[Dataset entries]

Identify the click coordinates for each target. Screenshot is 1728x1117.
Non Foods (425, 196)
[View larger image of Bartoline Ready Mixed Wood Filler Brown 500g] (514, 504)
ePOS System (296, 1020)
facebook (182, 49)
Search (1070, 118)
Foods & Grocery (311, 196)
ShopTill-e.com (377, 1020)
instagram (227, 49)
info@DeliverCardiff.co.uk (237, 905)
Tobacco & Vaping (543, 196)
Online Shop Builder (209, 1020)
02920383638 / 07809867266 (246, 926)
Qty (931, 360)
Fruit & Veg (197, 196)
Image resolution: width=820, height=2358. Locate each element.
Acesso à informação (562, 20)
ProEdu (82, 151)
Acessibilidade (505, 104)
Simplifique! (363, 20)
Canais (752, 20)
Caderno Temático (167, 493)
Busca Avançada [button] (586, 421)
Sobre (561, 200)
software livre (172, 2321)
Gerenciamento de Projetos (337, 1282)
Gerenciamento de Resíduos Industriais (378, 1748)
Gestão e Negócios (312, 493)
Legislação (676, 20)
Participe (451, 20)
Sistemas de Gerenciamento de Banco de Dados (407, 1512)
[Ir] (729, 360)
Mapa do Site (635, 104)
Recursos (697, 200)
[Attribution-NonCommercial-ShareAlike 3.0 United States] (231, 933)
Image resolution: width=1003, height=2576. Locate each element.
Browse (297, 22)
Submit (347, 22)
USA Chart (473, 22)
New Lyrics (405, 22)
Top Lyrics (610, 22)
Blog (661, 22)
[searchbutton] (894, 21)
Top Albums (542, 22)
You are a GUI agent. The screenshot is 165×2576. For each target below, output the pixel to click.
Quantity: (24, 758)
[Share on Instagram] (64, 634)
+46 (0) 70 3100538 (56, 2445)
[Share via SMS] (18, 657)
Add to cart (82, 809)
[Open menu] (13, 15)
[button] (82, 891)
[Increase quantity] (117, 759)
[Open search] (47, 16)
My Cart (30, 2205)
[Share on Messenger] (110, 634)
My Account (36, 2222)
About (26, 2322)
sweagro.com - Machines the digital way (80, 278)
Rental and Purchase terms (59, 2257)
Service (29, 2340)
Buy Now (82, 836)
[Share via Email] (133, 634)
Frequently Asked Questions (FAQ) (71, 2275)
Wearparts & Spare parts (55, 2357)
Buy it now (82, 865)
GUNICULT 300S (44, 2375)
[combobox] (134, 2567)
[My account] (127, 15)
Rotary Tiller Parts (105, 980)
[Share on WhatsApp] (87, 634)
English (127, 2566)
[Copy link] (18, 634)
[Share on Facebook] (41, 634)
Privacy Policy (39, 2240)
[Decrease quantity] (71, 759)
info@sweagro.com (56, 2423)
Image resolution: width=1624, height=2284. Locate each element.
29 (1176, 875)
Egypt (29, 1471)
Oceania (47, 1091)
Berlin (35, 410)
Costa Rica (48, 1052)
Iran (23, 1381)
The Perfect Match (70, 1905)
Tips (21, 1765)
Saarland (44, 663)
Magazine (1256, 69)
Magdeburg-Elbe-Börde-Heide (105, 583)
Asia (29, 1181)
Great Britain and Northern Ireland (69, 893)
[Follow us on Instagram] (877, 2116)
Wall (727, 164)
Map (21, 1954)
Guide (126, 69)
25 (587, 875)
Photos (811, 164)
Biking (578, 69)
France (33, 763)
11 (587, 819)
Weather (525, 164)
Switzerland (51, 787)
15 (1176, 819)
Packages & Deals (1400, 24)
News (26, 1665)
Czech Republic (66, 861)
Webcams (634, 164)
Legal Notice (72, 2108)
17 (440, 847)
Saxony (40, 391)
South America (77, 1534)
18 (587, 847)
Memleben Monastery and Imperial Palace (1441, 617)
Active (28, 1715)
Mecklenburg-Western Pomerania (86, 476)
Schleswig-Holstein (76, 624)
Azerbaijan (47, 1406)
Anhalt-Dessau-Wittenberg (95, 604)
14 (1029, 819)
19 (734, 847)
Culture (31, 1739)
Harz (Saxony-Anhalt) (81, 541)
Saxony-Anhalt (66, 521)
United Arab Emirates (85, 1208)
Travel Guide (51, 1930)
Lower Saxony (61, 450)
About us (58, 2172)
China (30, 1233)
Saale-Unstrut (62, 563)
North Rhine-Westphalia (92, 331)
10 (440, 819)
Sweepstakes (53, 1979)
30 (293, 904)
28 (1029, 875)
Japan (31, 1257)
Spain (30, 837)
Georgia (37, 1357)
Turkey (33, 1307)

» Assignment: Look above for the line containing "[searchbutton] (894, 21)". Output from there through the line containing "Great Britain and Northern Ireland (69, 893)", exactly and inclusively.

» Task solution:
[searchbutton] (894, 21)
Top Albums (542, 22)
You are a GUI agent. The screenshot is 165×2576. For each target below, output the pixel to click.
Quantity: (24, 758)
[Share on Instagram] (64, 634)
+46 (0) 70 3100538 (56, 2445)
[Share via SMS] (18, 657)
Add to cart (82, 809)
[Open menu] (13, 15)
[button] (82, 891)
[Increase quantity] (117, 759)
[Open search] (47, 16)
My Cart (30, 2205)
[Share on Messenger] (110, 634)
My Account (36, 2222)
About (26, 2322)
sweagro.com - Machines the digital way (80, 278)
Rental and Purchase terms (59, 2257)
Service (29, 2340)
Buy Now (82, 836)
[Share via Email] (133, 634)
Frequently Asked Questions (FAQ) (71, 2275)
Wearparts & Spare parts (55, 2357)
Buy it now (82, 865)
GUNICULT 300S (44, 2375)
[combobox] (134, 2567)
[My account] (127, 15)
Rotary Tiller Parts (105, 980)
[Share on WhatsApp] (87, 634)
English (127, 2566)
[Copy link] (18, 634)
[Share on Facebook] (41, 634)
Privacy Policy (39, 2240)
[Decrease quantity] (71, 759)
info@sweagro.com (56, 2423)
Image resolution: width=1624, height=2284. Locate each element.
29 (1176, 875)
Egypt (29, 1471)
Oceania (47, 1091)
Berlin (35, 410)
Costa Rica (48, 1052)
Iran (23, 1381)
The Perfect Match (70, 1905)
Tips (21, 1765)
Saarland (44, 663)
Magazine (1256, 69)
Magdeburg-Elbe-Börde-Heide (105, 583)
Asia (29, 1181)
Great Britain and Northern Ireland (69, 893)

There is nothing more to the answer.